À notre grand enchantement, en raison de nos valeurs communes, la co-animation s’est faite d’une façon des plus harmonieuses à la satisfaction de tous, animateurs et participants. Nous pouvions partager les connaissances scientifiques qui soutenaient les valeurs bouddhistes. Par exemple, depuis plusieurs années nous savons que les personnes déprimées vivent avec un taux de cortisol trop élevé en raison de leurs difficultés à gérer les divers stresseurs de leur vie ; ce qui entraine une inflammation chronique suscitant diverses autres pathologies en plus des problèmes de santé mentale.La sérénité qu’entraine la pratique de la méditation devient un remède puissant à la portée de tous.
La thérapie cognitivo-comportementale est indiquée depuis longtemps dans ces cas ainsi que des méthodes de relaxation. Si on y regarde de plus près, Beck, le psychologue à l’origine de cette thérapie, était inspiré par le bouddhisme (le savait-il ? je ne le sais pas) en s’attaquant aux distorsions mentales de ses patients anxieux et déprimés. S’est développée depuis, naturellement, la thérapie cognitivo-comportementale basée sur la méditation. Mais encore là l’accès à ces thérapies est limité et est surtout d’une durée limitée.
À l’IPCAM, les groupes du mercredi après-midi, co animés par des psychiatres et les enseignants de l’IPCAM, sont fondés sur les valeurs bouddhistes de Thich Nhat Hanh et la pratique de la méditation et de la pleine conscience.
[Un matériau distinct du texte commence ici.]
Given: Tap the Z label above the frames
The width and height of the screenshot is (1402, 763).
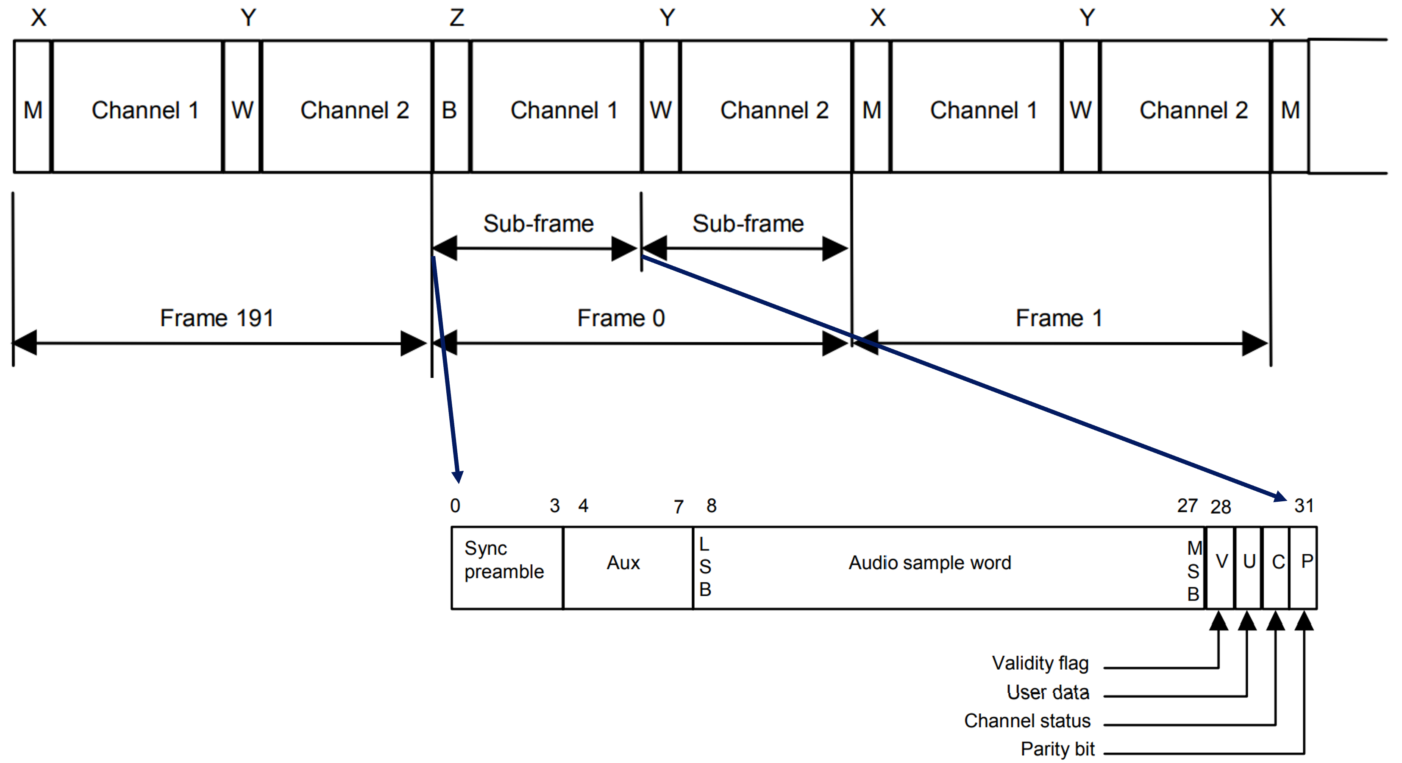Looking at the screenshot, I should [456, 18].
En gardant notre groupe ouvert, ceux et celles qui en sentent le besoin peuvent revenir se replonger dans la méditation et reprendre une vie de pleine conscience loin des ruminations toxiques qui les rendent malades. L’accessibilité, un des signes essentiels des services de qualité, est là. Un service nécessaire au bon endroit et au bon moment !
Au cours des 20 dernières années, les neurosciences ont fait un bond quantique en raison des nouvelles technologies qui nous ont permis d’observer les connexions intra cérébrales dans le fonctionnement de nos cerveaux reptilien, limbique et corticaux. Le concept de la neuro plasticité est devenu connu dans les écoles de médecine 25 ans après les premières découvertes.
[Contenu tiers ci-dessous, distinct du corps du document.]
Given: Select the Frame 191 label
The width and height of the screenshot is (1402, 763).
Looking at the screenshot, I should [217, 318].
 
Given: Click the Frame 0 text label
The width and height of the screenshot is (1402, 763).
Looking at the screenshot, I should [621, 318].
Les connaissances sur le fonctionnement du cerveau ne devraient pas prendre autant de temps à changer nos pratiques. Passons rapidement des campagnes pour la déstigmatisation de la maladie mentale aux campagnes de prévention de la maladie mentale en profitant de ce que les neurosciences nous apprennent. À partir de maintenant, dans chacun de nos groupes de méditation, nous aurons une capsule de cinq minutes sur le fonctionnement du cerveau pour aider nos participants à vivre de plus en plus dans un état de sérénité et de compassion mutuelle en connaissant mieux leur cerveau.